- _Task prompt_:
Go through the listing and count the lines with "icon" in them; write only the number.
*** Records to use
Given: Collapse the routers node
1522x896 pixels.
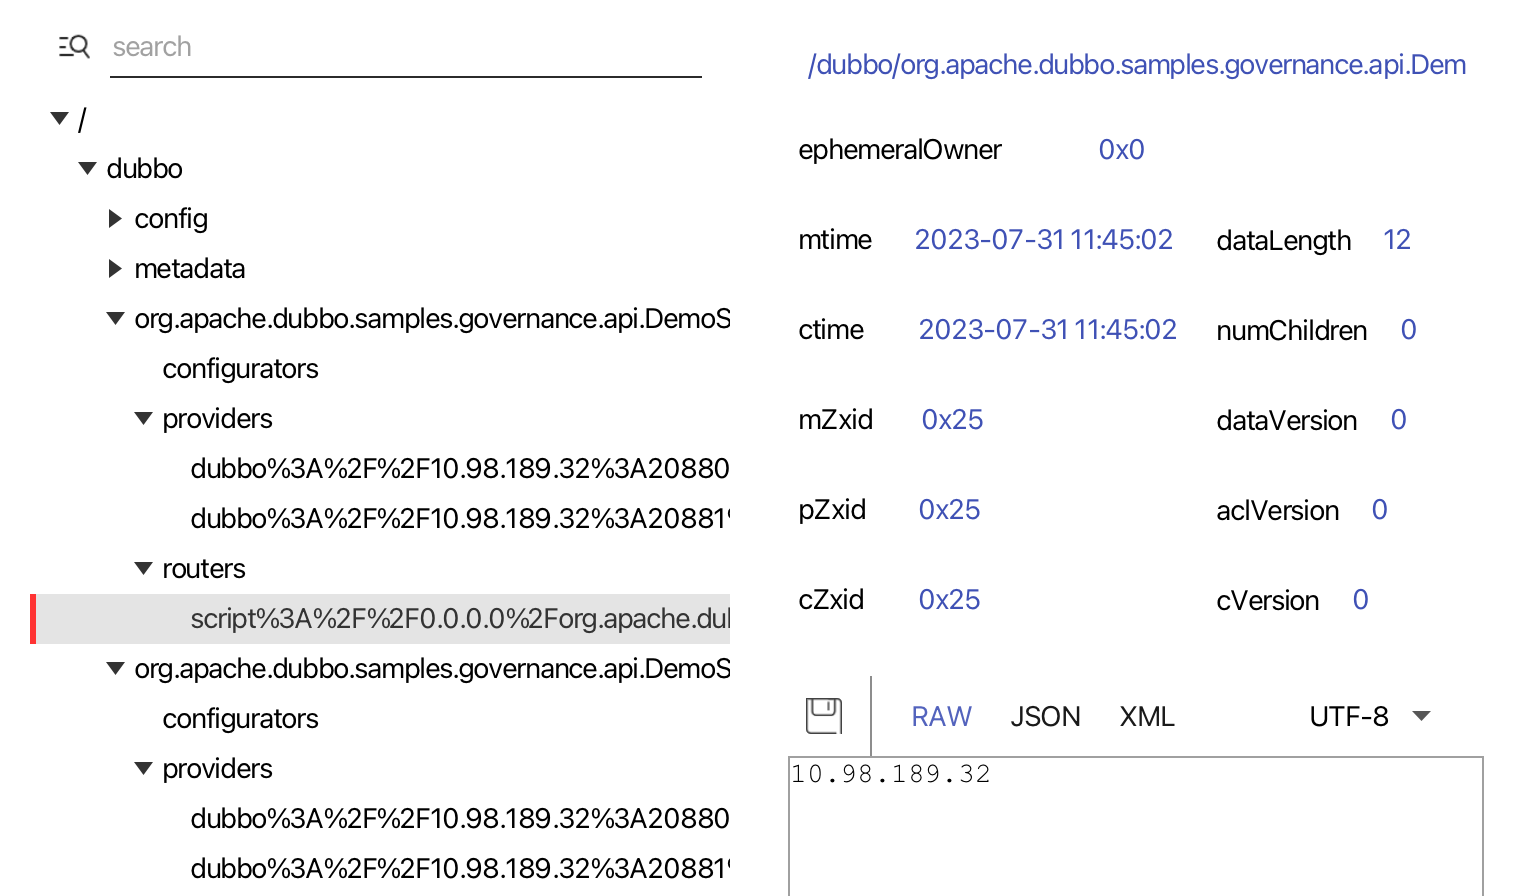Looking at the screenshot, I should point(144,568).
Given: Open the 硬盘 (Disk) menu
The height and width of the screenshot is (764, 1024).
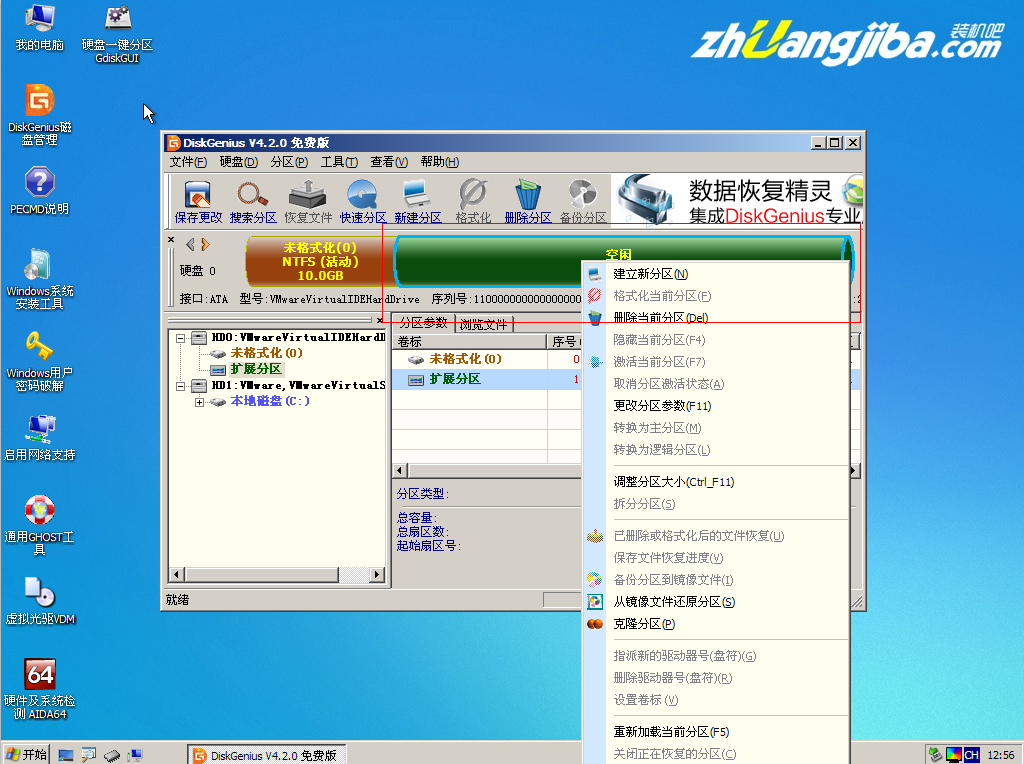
******
*** Records to use
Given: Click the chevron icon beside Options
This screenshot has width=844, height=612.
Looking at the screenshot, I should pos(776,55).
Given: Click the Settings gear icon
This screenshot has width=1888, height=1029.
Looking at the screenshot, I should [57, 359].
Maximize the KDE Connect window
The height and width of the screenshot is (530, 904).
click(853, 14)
******
*** Records to use
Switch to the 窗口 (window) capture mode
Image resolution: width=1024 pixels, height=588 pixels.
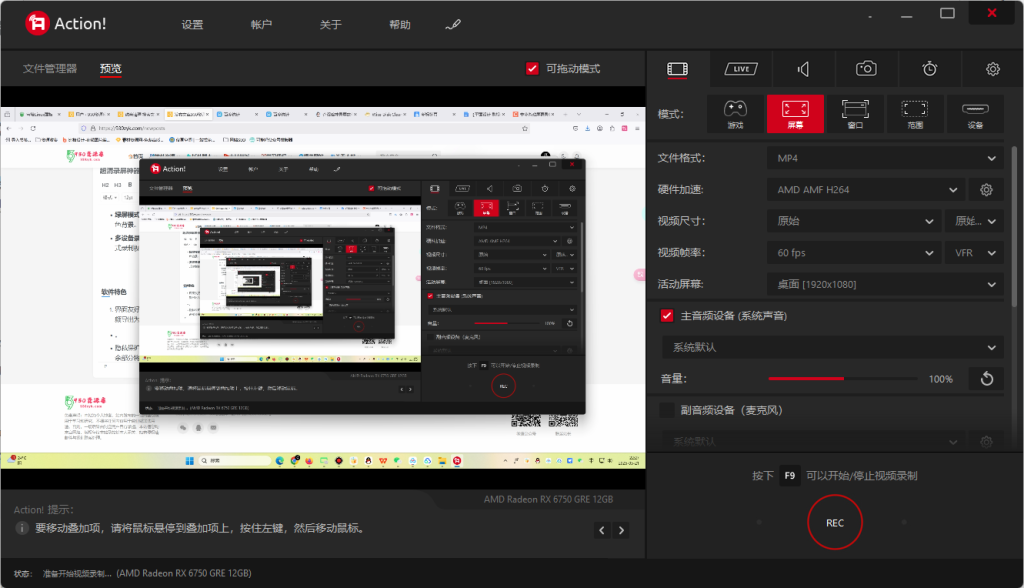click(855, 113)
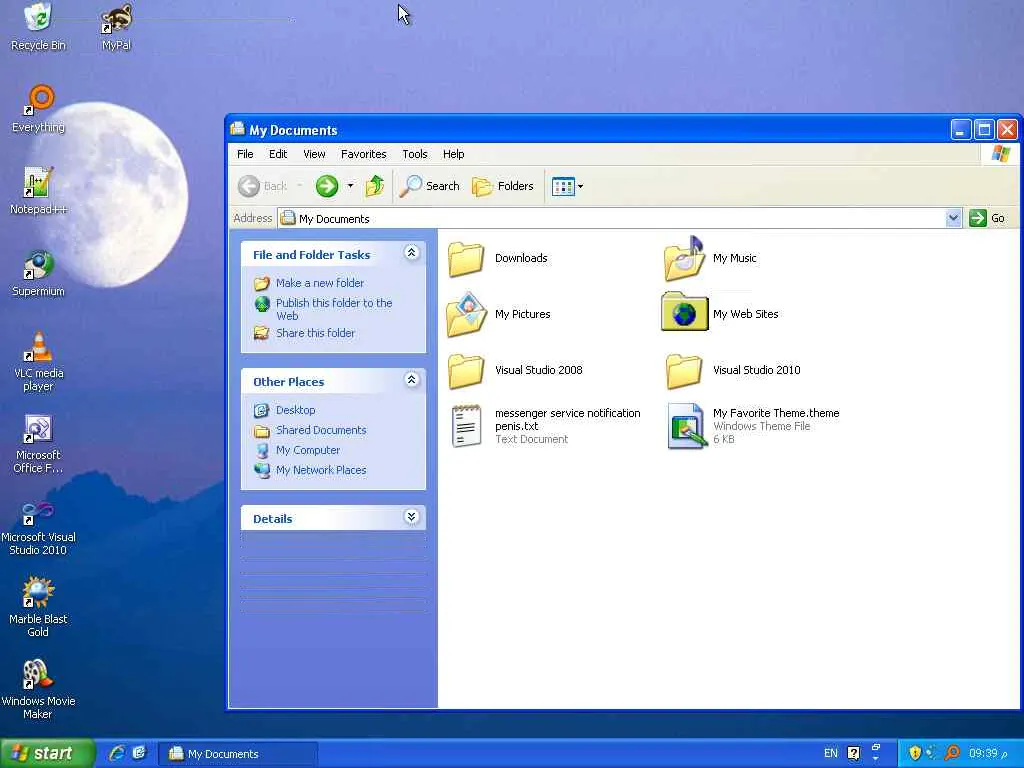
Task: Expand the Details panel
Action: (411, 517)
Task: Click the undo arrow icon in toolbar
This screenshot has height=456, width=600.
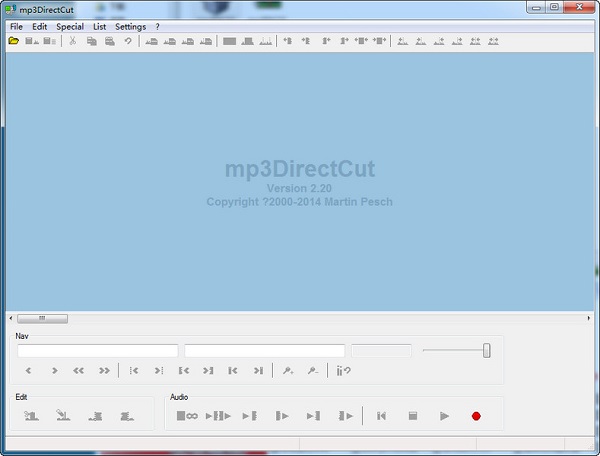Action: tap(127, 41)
******
- _Expected answer_:
3